-- Begin --
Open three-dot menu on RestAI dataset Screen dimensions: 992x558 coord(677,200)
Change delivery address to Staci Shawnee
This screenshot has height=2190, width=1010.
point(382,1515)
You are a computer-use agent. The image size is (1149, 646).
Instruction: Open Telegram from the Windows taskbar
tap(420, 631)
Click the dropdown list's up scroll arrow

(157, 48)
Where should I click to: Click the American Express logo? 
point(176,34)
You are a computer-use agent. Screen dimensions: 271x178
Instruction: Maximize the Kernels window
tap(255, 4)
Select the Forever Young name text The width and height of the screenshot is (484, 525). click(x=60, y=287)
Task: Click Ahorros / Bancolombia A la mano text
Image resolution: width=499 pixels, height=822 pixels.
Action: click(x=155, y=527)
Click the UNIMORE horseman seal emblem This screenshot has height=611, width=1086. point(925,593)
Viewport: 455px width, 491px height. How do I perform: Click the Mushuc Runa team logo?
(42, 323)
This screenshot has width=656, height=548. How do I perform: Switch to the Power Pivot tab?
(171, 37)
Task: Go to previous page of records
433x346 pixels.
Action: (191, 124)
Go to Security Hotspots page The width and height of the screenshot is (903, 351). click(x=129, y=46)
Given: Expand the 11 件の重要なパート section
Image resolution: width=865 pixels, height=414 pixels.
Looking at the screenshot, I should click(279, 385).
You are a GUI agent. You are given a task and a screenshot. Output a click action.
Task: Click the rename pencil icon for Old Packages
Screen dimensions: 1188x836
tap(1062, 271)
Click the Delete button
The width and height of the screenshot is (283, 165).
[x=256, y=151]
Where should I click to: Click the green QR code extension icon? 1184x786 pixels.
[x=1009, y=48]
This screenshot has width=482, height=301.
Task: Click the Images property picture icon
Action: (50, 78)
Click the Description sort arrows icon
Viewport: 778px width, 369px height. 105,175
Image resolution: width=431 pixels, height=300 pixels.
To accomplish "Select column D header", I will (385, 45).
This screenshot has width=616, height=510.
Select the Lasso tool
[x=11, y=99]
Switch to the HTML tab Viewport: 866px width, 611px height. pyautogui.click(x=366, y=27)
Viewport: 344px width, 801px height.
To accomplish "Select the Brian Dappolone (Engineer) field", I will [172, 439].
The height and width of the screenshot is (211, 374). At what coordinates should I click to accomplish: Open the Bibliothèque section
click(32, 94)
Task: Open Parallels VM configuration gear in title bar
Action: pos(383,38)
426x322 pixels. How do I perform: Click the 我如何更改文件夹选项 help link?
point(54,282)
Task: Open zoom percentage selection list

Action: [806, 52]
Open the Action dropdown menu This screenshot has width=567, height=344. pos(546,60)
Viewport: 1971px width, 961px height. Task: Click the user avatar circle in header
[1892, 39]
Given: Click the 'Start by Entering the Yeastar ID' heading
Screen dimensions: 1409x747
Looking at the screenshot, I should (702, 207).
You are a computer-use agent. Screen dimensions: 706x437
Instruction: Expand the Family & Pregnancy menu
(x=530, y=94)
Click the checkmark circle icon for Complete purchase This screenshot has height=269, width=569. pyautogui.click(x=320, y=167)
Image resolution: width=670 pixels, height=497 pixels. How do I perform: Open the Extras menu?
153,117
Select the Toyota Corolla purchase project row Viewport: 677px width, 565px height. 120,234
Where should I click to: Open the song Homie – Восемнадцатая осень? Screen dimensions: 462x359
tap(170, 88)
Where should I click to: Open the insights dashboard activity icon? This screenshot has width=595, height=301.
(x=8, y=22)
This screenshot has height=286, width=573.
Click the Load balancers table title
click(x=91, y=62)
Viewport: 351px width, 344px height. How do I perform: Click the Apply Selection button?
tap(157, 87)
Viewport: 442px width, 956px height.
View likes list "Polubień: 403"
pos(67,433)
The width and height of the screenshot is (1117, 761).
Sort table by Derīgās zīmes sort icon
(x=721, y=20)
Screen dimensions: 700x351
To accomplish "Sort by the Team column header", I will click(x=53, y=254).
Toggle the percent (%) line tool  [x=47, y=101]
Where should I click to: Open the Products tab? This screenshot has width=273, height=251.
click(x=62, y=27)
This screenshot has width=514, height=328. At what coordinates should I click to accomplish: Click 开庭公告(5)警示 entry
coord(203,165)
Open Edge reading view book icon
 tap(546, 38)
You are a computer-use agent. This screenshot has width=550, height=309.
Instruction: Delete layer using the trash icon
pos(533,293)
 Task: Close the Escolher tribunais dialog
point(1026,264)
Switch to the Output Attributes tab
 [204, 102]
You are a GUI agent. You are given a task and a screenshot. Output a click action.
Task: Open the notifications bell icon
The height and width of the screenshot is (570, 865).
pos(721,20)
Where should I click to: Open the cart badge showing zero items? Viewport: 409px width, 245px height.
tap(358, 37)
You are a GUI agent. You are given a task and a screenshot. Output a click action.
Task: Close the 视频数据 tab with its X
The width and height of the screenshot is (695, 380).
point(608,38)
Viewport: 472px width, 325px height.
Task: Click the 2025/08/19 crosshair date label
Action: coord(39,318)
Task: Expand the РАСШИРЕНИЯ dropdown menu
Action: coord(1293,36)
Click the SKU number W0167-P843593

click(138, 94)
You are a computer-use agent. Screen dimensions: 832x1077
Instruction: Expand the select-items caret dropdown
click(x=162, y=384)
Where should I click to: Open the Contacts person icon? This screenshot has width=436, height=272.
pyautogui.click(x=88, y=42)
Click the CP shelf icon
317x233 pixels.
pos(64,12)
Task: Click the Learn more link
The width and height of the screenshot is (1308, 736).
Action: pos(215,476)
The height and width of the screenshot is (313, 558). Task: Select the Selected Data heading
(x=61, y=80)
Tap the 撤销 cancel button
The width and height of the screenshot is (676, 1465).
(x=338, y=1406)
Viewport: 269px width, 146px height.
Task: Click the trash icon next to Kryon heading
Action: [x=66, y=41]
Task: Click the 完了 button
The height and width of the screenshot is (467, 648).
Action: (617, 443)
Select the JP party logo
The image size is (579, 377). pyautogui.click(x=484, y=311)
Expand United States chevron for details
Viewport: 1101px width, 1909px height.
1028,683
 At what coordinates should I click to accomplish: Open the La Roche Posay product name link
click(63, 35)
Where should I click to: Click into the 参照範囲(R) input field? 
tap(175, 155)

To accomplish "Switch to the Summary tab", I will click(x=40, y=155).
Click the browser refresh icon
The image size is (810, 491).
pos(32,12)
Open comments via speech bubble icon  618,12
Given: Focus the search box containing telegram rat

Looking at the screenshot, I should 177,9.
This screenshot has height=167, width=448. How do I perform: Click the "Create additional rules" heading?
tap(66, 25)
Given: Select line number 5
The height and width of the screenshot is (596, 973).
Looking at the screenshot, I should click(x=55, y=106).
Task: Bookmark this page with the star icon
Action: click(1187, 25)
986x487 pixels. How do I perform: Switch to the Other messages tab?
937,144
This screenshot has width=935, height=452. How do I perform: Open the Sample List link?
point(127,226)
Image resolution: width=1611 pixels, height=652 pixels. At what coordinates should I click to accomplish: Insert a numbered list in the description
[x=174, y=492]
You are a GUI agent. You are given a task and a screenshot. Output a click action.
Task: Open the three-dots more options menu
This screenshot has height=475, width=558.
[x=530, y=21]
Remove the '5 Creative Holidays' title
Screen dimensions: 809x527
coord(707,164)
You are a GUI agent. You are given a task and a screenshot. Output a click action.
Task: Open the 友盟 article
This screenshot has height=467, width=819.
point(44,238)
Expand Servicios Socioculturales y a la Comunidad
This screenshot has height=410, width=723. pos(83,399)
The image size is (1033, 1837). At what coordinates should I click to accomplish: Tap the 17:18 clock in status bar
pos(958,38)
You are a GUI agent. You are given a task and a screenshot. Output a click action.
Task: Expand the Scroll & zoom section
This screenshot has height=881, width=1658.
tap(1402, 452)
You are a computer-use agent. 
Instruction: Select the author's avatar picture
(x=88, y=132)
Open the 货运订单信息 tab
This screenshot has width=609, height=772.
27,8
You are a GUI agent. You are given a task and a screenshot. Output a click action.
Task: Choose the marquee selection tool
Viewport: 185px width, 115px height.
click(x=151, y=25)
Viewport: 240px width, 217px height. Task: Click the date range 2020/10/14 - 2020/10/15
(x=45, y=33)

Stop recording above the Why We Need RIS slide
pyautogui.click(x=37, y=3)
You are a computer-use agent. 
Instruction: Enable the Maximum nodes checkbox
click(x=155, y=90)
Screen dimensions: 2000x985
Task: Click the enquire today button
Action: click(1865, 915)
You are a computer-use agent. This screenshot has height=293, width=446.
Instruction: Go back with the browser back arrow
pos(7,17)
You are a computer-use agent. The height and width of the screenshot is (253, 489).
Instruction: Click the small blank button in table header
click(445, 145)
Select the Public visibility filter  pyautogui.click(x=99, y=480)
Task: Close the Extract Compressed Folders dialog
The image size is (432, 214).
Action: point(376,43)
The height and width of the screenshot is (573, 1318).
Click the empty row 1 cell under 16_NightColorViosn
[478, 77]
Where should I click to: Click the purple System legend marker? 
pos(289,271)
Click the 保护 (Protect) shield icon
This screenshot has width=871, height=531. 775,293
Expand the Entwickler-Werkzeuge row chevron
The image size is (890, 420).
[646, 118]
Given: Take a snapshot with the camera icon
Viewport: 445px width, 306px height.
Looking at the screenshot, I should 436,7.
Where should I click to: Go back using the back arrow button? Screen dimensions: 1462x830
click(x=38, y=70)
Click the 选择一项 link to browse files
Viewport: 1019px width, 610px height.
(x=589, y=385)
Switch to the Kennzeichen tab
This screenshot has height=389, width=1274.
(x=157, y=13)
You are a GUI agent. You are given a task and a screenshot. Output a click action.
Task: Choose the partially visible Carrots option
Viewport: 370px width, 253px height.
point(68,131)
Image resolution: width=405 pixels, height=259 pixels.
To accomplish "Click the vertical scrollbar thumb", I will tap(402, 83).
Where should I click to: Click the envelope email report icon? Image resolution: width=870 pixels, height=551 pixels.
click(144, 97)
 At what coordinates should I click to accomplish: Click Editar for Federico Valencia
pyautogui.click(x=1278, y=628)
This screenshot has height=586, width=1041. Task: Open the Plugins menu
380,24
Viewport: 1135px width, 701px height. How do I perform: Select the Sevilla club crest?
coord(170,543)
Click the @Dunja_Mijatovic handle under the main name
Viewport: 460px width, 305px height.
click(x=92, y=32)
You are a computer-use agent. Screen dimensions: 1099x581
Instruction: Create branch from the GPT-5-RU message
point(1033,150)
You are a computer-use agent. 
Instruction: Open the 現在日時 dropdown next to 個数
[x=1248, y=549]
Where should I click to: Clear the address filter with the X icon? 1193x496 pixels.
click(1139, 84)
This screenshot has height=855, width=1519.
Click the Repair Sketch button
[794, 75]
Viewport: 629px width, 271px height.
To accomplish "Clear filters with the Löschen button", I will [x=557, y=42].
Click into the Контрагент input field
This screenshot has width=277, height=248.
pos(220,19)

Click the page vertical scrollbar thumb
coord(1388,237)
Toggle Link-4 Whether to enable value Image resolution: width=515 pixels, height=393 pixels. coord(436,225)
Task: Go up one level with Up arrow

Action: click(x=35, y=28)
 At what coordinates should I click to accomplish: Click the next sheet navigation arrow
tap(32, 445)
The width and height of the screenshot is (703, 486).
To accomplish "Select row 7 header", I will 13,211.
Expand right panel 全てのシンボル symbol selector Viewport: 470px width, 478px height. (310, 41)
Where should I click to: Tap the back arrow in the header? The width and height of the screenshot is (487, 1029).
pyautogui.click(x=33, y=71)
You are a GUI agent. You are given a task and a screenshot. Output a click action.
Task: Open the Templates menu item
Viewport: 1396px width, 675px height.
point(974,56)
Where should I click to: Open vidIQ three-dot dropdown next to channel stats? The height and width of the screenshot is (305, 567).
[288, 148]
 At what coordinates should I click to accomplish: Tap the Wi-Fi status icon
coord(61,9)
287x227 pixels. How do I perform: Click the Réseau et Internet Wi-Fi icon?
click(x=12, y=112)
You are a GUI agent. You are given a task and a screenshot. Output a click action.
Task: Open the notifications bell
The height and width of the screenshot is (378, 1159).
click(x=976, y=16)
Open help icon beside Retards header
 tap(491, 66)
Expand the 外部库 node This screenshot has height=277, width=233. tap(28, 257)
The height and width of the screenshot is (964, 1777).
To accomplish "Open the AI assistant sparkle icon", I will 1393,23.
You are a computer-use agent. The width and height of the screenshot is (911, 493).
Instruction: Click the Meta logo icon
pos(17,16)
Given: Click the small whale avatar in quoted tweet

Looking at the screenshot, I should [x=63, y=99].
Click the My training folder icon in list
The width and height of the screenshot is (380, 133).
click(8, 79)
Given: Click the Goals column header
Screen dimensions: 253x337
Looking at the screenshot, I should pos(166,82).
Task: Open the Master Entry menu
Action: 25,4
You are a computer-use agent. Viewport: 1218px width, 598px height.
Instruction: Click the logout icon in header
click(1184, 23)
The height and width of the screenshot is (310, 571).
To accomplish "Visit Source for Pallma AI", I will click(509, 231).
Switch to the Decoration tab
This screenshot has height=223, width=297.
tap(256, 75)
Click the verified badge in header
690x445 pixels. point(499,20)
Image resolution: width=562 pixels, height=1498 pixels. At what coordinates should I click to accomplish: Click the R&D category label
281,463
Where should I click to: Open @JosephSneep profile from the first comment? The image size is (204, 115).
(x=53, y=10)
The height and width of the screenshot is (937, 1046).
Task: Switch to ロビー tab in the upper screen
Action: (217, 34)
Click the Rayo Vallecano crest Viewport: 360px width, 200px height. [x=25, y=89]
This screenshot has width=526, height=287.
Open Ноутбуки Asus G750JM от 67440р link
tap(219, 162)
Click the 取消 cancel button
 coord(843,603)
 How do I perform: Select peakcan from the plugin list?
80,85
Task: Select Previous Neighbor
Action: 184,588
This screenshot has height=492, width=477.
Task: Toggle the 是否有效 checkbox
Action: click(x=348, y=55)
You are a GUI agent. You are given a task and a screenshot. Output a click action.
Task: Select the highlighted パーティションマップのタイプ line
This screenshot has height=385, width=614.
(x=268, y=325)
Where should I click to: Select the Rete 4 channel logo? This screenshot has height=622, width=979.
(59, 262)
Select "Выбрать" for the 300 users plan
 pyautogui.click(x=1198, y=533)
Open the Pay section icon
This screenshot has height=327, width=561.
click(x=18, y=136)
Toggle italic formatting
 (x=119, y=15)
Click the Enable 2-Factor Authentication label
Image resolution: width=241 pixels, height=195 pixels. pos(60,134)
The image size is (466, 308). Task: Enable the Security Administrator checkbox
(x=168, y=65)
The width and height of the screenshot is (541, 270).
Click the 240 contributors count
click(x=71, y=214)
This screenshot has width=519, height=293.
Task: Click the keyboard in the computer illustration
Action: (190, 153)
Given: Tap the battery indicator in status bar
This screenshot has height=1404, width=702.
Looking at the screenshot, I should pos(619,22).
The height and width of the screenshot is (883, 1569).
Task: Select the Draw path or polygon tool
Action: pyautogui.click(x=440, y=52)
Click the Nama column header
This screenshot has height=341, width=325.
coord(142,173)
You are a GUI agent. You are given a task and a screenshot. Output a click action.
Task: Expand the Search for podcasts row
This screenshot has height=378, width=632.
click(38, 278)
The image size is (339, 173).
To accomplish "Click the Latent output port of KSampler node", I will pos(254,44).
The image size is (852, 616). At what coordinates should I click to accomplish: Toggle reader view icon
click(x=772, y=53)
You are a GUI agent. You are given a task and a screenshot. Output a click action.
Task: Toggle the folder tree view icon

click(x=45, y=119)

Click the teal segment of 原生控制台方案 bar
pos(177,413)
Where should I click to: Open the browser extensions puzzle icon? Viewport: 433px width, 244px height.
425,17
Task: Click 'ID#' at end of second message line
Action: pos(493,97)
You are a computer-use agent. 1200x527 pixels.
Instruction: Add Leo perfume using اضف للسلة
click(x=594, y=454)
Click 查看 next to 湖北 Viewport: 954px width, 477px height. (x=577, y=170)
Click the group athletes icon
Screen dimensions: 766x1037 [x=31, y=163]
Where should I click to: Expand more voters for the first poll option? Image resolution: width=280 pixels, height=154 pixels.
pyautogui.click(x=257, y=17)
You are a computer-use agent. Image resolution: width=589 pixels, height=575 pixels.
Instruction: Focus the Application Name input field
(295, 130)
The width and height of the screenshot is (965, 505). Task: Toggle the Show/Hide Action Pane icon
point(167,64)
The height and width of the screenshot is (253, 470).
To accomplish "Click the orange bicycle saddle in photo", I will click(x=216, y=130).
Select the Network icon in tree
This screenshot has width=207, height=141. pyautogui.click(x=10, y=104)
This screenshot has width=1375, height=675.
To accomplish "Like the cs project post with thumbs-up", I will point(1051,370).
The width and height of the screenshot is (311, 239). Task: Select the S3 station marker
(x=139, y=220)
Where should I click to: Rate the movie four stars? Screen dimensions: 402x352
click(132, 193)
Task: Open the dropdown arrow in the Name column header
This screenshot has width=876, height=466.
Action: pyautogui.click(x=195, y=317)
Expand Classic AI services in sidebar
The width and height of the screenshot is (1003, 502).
-- End --
DO THIS:
Arrange the lines of the material above as a numbered list, starting at the line containing "At what coordinates should I click to accomplish: Open the La" and ending at the line containing "tap(66, 25)", and omit any blank lines.

ANSWER TO THIS EXERCISE:
1.  At what coordinates should I click to accomplish: Open the La Roche Posay product name link
2. click(63, 35)
3. Where should I click to: Click into the 参照範囲(R) input field? 
4. tap(175, 155)
5. To accomplish "Switch to the Summary tab", I will click(x=40, y=155).
6. Click the browser refresh icon
7. The image size is (810, 491).
8. pos(32,12)
9. Open comments via speech bubble icon  618,12
10. Given: Focus the search box containing telegram rat
11. Looking at the screenshot, I should 177,9.
12. This screenshot has height=167, width=448. How do I perform: Click the "Create additional rules" heading?
13. tap(66, 25)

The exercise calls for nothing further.